PF := RealP / S -- by definition of power factor PF
S := Vrms * Irms -- by definition of apparent power S
If you have those two waveforms (the instantaneous voltage and instantaneous current waveform), you can
- find Irms, the RMS flow of electrons through the load over a full cycle.
Electric power supply companies prefer to make
Irms as small as possible, so their power lines don't melt from the I2R heating caused by this current.
(They can successfully reduce this number while keeping the real power the same by using very high voltages, mandating power factors closer to 1, etc.)
- find Vrms, the RMS voltage across the load over a full cycle. (In your case, this is pretty close to 120 VAC).
- find the apparent power
S := Vrms * Irms
- find a third waveform: the instantaneous real power waveform. At any one instant, the product -- of the instantaneous voltage and the instantaneous current -- gives the power going into the load at that instant. With some loads -- such as inductive motor loads -- the power waveform alternates between positive (power going into the load) and negative (power coming out of the load).

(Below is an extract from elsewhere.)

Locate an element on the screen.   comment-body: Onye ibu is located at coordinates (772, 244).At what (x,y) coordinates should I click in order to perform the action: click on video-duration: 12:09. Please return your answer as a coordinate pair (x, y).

- find the average real power RealP over a full cycle (the plain average, not the RMS).
- find the power factor PF := RealP / S
As far as I know, that's the only way to calculate the power factor for non-sinusoidal loads.
(All other formulas I've seen for power factor end up doing the same or more calculations, perhaps in some other order with other names for the intermediate terms, or else are wrong).
Some textbooks imply that calculating the power factor involves first taking the cosine of something, perhaps something related to zero-crossings. That's doing it wrong. It may happen to give the currect result for perfectly linear loads with ideal sine-wave power, but not for nonlinear loads, or linear loads with our less-than-ideal not-exactly-sine-wave power. Instead, good power monitoring devices use the above equation, which gives the correct power factor even with nonlinear loads or non-sine-wave power or both.
Some textbooks imply that one can calculate the real power by multiplying the power factor times something. That is an unnecessarily round-about method of getting the real power, since the device must have already calculated the real power in order to get the power factor.
None of the formulas for calculating power factor in terms of phase shift will work for you.
Those "phase angle" formulas only apply when both the voltage and the current are sinusoidal.